Where not available, we use the short-term government bond rate (for Sweden).
For all the countries except the United States, we also include a foreign variable block as block exogenous, in order to capture the influence of foreign factors for small open economies. For the foreign block, we consider an average of US and euro area variables or alternatively only US data, depending on the trade relationships of each small open economy. In addition, for the large euro area countries (Germany, Spain, France and Italy), we include the aggregate euro area GDP and consumer prices as an endogenous block to take into account the role of large euro area countries for the aggregate, reflecting Ciccarelli, M., Kuik, F. and Martínez Hernández, C, “The asymmetric effects of weather shocks on euro area inflation”, Working Paper Series, No 2798, ECB, 2023. The importance of accounting for the foreign block in VAR models of small open economies is shown, among others, in Corbo, V. and Di Casola, P., “Drivers of consumer prices and exchange rates in small open economies”, Journal of International Money and Finance, Vol. 122, 2022.

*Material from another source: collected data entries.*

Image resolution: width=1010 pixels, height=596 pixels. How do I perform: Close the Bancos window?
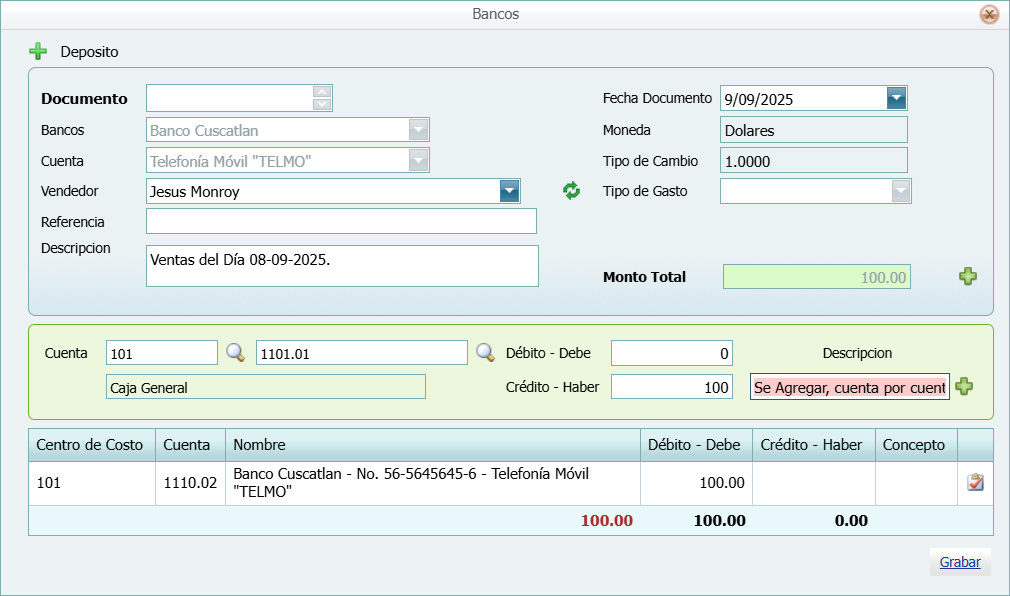coord(989,15)
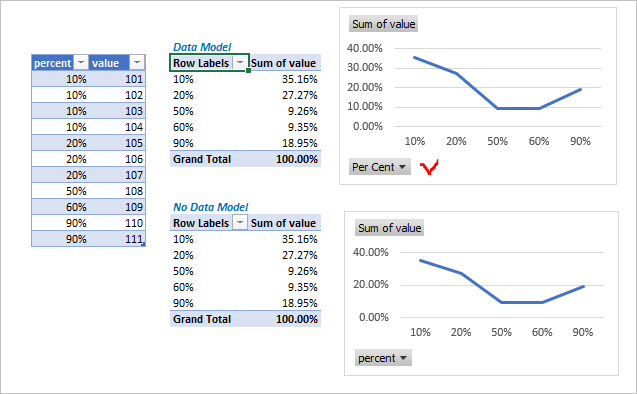Screen dimensions: 637x394
Task: Click the Sum of value button on upper chart
Action: (384, 24)
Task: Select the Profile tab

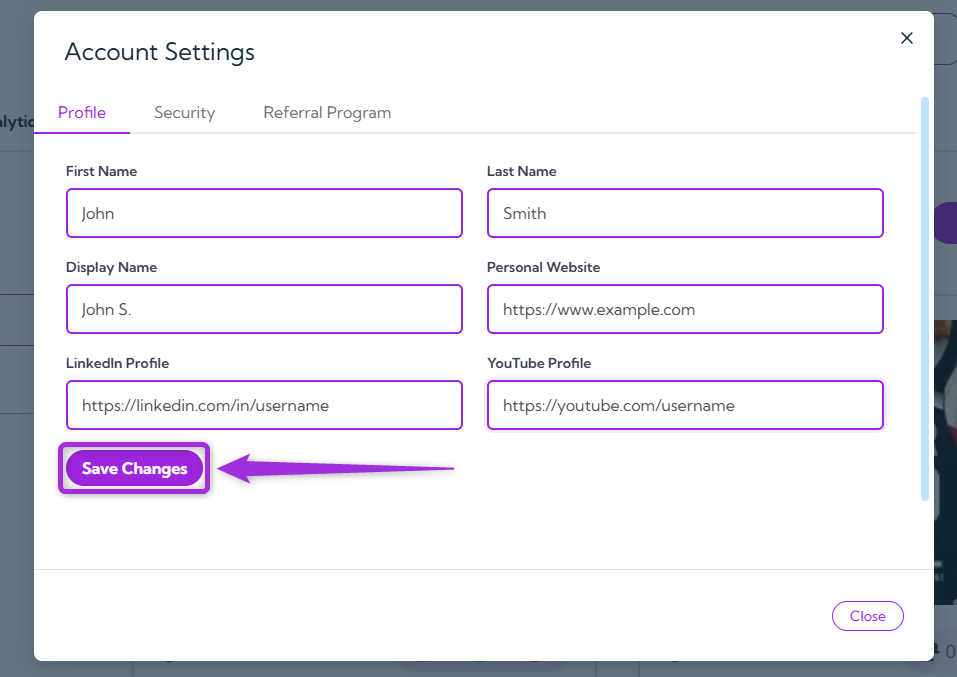Action: (x=81, y=112)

For shock identification, we use zero and sign short-run restrictions and the Max Forecast Error Variance (FEV) approach, extending the methodology set out in Calza, A. et al., op. cit. and Nocera, A. and Roma, M., “House prices and monetary policy in the euro area: evidence from structural VARs”, Working Paper Series, No 2073, ECB, 2017. The Max FEV approach was originally proposed in Uhlig, H., “What moves real GNP?”, mimeo, 2003. Both the housing demand shock and the mortgage supply shock are assumed to affect consumption, consumer prices and the interest rate with a lag. While the mortgage supply shock is assumed to generate co-movement between house prices and credit to households, the housing demand shock is assumed to be the shock that explains most of the forecast error variance decomposition (FEVD) of house prices at short horizons. The monetary policy shock is assumed to affect consumption and consumer prices with a lag. Moreover, a rise in interest rates is assumed to generate a drop in real house prices and credit to households and to strengthen the local currency.

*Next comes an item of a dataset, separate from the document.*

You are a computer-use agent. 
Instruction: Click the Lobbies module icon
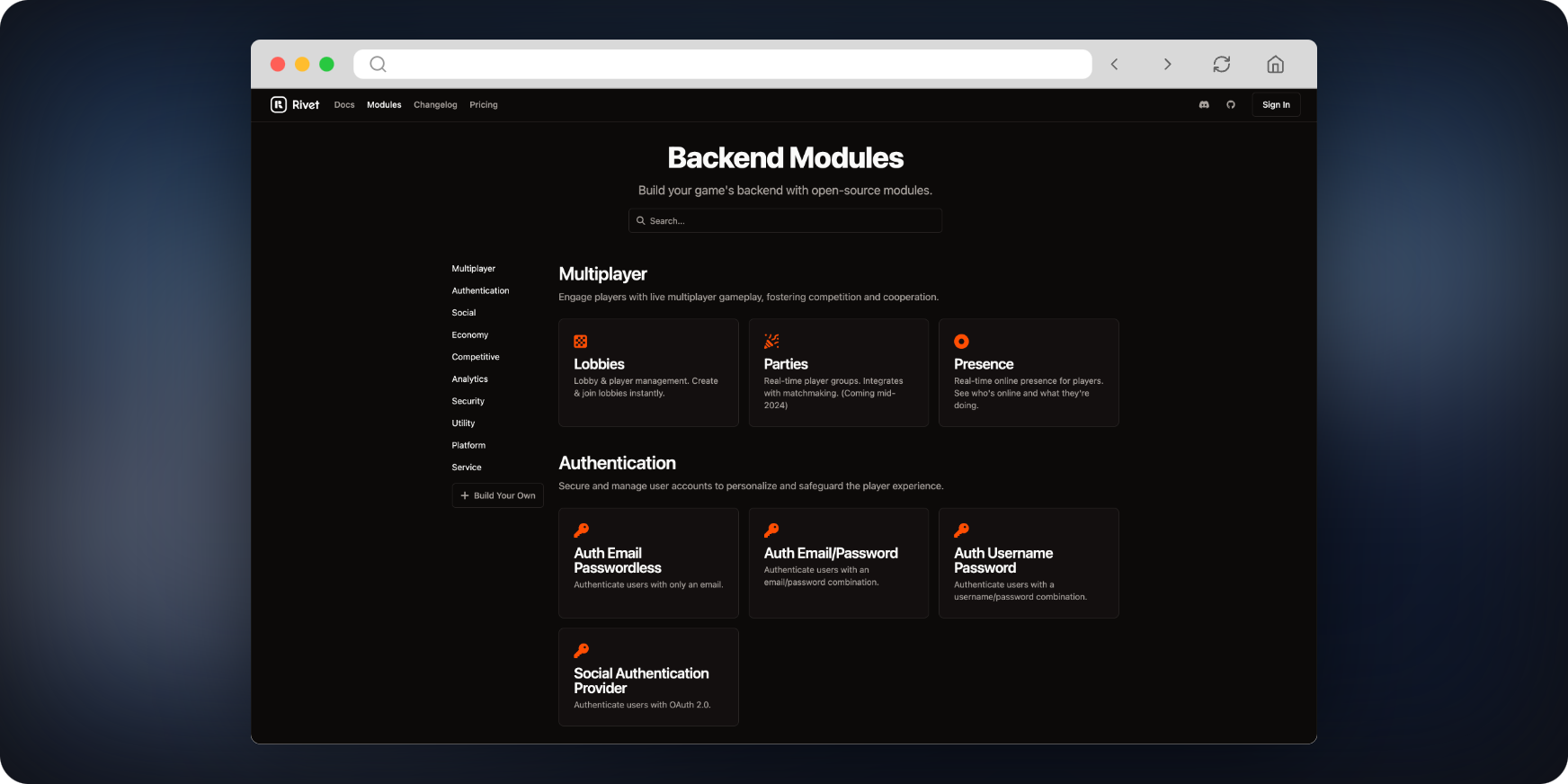[581, 342]

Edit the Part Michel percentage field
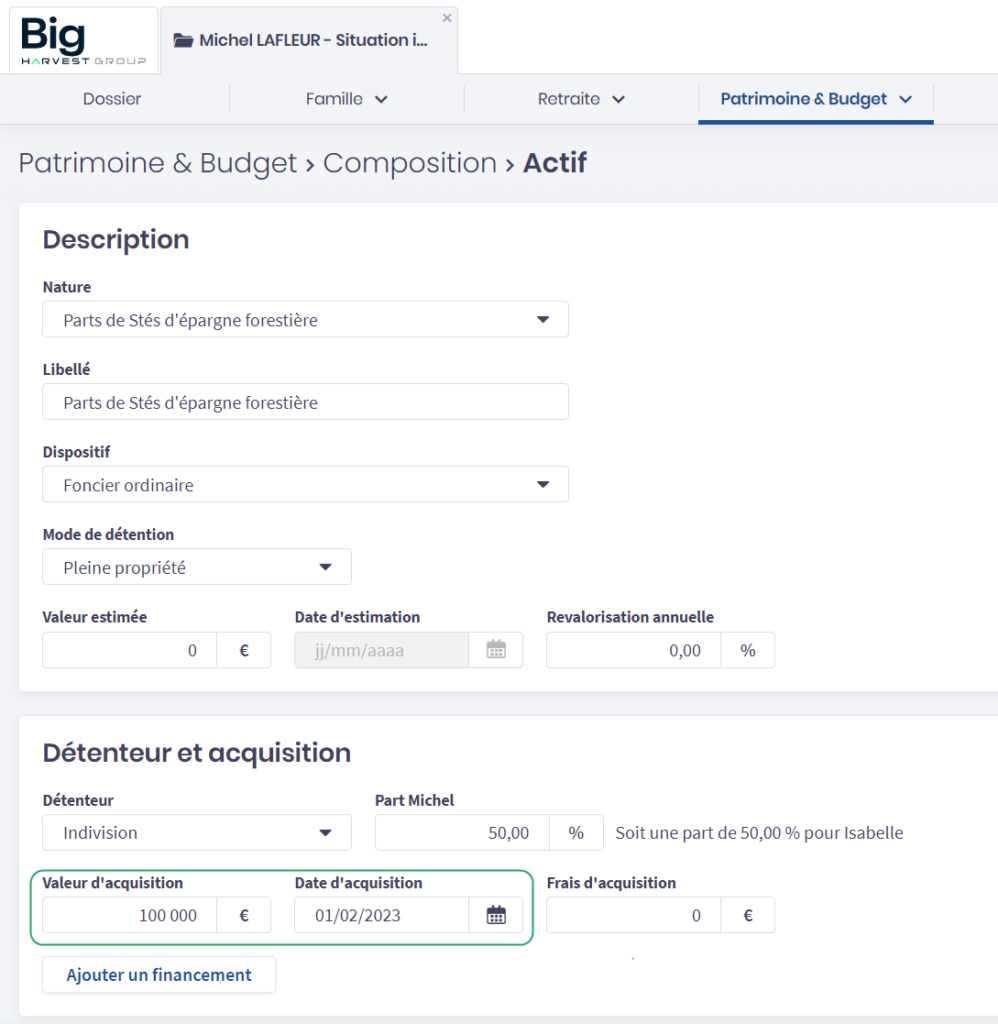[462, 832]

Data are based on new mortgages, based on Badarinza, C., Campbell, J.Y. and Ramadorai, T., “What Calls to ARMs? International Evidence on Interest Rates and the Choice of Adjustable-Rate Mortgages”, Management Science, Vol. 64, No 5, 2018, pp. 1975-2471. For evidence on the drivers of the share of ARMs in the euro area, see Albertazzi, U., Fringuellotti, F. and Ongena, S., “Fixed Rate versus Adjustable Rate Mortgages: Evidence from Euro Area Banks”, Research Paper Series, No 20-99, Swiss Finance Institute, 2023. For further analysis on how the share of ARMs and the debt burden affect consumer expectations in times of monetary policy tightening, see also the box entitled “Consumers’ interest rate expectations in a monetary policy tightening cycle”, Economic Bulletin, Issue 5, ECB, 2023.
For example, Sveriges Riksbank used the presence of higher levels of household debt in its monetary policy communication in September 2022 to argue that less monetary policy tightening is needed than in the past to achieve the same effect on the economy. By contrast, in June 2023 the Bank of England used the argument of the greater share of fixed-rate mortgages in the United Kingdom to explain why the full impact of the increase in the Bank Rate to date would not be felt for some time.
See Lane, P.R., “The euro area hiking cycle: an interim assessment”, Dow Lecture at the National Institute of Economic and Social Research, 16 February 2023.
See the box entitled “Monetary policy and housing investment in the euro area and the United States”, Economic Bulletin, Issue 3, ECB, 2023.